Organic, grass-fed butter is rich in omega-3 fatty acids. These healthy fats can turn the body into a fat-burning machine under the right conditions. A limited body of research suggests that a low-carb, high-fat diet may also dull hunger, promote weight loss, and stave off diseases associated with aging. However, there's no scientific evidence that a dab of butter in your morning coffee achieves the same affect as a diet made up of 80% saturated fats.
Bulletproof Coffee uses single-origin coffee beans from farms in Guatemala and Colombia. They're processed using a proprietary method that minimizes mold, though as Gizmodo's Brent Rose points out in a debunking of Bulletproof's claims, there's no evidence that Asprey's homebrew has fewer toxins or provides better performance than traditional coffee.

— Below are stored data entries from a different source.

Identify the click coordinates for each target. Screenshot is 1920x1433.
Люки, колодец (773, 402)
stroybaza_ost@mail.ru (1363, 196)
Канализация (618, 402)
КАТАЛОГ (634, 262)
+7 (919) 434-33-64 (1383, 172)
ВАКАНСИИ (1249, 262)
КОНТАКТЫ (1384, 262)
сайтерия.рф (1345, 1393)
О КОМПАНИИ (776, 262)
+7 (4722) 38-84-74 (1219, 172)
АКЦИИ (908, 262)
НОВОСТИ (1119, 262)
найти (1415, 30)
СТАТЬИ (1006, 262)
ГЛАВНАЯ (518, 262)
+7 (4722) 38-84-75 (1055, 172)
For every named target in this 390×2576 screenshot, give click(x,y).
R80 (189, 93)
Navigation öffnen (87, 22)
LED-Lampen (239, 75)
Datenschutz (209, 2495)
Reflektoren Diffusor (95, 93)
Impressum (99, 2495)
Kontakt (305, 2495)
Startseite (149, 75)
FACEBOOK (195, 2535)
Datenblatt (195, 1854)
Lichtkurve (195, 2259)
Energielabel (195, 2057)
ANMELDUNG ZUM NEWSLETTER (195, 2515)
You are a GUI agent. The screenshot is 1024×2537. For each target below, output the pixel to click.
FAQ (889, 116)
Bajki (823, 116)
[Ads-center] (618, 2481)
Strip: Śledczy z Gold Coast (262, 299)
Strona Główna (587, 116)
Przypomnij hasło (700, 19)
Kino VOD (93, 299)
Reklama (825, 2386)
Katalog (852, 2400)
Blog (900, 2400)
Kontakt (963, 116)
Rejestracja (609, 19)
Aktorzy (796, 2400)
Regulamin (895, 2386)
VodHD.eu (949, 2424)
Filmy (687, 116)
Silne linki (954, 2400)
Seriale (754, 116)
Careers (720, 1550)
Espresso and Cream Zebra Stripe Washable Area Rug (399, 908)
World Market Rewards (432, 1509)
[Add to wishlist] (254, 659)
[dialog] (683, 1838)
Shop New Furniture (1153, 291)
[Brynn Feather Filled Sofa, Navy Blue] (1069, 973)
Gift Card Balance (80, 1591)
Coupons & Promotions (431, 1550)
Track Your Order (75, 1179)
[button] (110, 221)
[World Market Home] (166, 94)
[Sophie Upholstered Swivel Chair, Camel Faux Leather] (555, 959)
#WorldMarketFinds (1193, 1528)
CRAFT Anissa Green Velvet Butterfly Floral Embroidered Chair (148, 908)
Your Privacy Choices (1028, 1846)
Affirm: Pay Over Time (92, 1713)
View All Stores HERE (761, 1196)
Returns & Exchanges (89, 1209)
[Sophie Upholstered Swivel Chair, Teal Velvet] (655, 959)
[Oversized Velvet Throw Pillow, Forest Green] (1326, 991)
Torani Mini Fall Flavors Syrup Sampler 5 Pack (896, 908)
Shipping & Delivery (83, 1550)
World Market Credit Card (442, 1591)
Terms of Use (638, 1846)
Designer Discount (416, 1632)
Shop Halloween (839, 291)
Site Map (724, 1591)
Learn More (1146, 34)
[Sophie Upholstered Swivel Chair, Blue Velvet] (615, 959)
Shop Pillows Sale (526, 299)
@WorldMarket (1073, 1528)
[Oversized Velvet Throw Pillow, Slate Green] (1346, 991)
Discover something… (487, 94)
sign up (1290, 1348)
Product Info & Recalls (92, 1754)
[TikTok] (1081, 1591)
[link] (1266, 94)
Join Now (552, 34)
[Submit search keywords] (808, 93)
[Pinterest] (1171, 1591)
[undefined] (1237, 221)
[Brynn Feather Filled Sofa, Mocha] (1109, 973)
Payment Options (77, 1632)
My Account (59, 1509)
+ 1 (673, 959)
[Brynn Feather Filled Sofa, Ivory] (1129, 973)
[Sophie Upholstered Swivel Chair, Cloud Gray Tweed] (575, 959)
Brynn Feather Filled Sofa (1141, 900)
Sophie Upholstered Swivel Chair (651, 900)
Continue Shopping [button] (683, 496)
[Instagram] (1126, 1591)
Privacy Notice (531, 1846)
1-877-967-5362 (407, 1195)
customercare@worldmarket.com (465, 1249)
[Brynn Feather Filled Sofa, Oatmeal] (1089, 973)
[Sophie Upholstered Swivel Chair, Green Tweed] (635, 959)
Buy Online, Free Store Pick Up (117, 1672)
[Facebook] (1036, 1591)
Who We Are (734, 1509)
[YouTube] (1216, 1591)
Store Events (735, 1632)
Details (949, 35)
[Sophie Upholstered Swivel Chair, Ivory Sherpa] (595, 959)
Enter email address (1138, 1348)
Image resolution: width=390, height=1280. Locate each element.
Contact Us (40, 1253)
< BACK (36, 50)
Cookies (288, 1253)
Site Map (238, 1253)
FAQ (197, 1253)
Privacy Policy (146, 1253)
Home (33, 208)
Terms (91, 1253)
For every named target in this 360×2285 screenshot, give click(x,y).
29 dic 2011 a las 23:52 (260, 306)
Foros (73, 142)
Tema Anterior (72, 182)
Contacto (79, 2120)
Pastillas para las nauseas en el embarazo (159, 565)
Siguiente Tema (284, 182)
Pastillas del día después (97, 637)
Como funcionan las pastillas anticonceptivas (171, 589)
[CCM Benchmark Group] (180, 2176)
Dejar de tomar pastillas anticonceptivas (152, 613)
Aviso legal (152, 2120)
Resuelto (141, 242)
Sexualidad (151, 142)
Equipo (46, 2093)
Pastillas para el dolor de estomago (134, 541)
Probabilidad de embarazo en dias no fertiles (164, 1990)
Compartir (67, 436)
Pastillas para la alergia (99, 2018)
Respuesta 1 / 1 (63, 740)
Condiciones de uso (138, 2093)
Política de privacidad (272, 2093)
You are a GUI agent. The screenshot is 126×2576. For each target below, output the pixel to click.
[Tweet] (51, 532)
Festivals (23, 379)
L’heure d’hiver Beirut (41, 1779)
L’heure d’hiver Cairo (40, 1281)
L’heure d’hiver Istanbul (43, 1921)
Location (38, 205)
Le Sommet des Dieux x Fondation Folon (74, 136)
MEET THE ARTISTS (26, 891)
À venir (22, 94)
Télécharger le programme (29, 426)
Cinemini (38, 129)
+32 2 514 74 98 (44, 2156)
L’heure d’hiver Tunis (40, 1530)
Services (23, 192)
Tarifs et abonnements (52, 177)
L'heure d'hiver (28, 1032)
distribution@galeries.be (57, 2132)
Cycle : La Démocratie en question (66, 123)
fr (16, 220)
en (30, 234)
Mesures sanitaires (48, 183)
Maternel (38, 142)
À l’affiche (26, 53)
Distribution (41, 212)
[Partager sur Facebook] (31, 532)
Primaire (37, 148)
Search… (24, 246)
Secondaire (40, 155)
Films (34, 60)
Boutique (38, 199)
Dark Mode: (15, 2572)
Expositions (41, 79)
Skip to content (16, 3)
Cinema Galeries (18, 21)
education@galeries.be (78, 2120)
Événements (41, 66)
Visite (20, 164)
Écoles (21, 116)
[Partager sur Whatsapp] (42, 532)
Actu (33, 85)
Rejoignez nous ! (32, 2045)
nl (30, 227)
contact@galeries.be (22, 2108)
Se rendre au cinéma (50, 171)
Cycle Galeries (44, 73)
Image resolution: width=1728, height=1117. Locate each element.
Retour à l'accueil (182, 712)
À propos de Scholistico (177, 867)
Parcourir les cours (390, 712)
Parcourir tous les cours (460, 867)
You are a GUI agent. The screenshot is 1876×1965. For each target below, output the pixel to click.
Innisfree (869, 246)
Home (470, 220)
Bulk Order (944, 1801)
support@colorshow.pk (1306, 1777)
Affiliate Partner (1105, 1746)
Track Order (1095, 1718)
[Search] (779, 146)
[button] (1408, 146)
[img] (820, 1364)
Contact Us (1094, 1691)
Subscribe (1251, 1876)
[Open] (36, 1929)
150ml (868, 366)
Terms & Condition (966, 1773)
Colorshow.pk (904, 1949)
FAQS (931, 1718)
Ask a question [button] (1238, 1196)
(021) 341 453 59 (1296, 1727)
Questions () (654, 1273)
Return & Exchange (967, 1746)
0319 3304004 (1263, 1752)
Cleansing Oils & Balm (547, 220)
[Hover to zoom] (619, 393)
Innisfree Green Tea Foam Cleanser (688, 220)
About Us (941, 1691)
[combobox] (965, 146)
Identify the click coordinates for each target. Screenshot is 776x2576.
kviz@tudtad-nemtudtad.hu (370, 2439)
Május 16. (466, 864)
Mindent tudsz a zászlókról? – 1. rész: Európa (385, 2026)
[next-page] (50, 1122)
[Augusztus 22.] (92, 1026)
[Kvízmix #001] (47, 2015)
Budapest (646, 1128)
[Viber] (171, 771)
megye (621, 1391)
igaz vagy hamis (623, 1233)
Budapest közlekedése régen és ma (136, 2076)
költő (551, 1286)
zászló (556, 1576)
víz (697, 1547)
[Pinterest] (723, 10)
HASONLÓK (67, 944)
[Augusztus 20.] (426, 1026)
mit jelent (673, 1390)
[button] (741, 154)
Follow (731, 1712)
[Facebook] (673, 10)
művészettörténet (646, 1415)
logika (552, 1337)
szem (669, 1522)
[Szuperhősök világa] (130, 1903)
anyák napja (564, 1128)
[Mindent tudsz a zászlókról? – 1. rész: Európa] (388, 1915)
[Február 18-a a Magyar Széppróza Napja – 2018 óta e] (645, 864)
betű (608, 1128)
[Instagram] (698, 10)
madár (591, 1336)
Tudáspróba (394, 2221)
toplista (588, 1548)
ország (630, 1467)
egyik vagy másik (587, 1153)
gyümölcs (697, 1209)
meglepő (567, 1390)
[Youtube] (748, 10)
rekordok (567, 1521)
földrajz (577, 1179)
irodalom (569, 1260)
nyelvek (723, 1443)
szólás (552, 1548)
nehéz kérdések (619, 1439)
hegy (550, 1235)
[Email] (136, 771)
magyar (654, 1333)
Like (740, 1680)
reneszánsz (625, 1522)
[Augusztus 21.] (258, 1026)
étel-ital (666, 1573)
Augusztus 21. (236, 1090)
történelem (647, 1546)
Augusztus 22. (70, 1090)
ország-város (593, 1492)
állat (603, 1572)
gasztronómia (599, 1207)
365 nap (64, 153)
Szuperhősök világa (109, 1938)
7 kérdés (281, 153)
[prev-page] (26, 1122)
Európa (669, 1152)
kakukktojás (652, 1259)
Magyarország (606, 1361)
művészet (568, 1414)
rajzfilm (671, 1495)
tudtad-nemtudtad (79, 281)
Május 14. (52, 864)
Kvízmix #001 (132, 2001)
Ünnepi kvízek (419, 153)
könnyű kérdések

The last ingredient in Asprey's golden recipe is the creatively titled Brain Octaine oil, which is derived from coconut oil and converted in the body into fuel for the brain.
Bulletproof doesn't sell a bottled coffee - though Asprey tells Business Insider it's in the pipeline - and for now offers each of the three ingredients online and in Whole Foods, CrossFit locations, and supplement retailers. Purchased together, the ingredients cost $65. (A bigger, 32-ounce bottle of Brain Octane is almost double the cost of a similar oil on Amazon.)
Facebook/Bulletproof
Asprey can't remember when, between the time he posted the Bulletproof Coffee recipe on his blog in 2010 and later when actress Shailene Woodley and Jimmy Fallon gushed about the brew on "The Tonight Show," his at-home experiment turned full-blown cultural phenomenon. It gathered a cult following slowly, as the recipe spread from one biohacker to another in online forums, while Asprey traveled the world sharing the Bulletproof gospel.
These days, Asprey, who's currently promoting his book, "Head Strong," still drinks Bulletproof Coffee everyday. He says drinking it for breakfast outweighs poor decisions he makes later.
"Even if you're going to have Taco Bell for lunch, [by drinking Bulletproof] you seriously improve the quality of your life all morning long," Asprey says.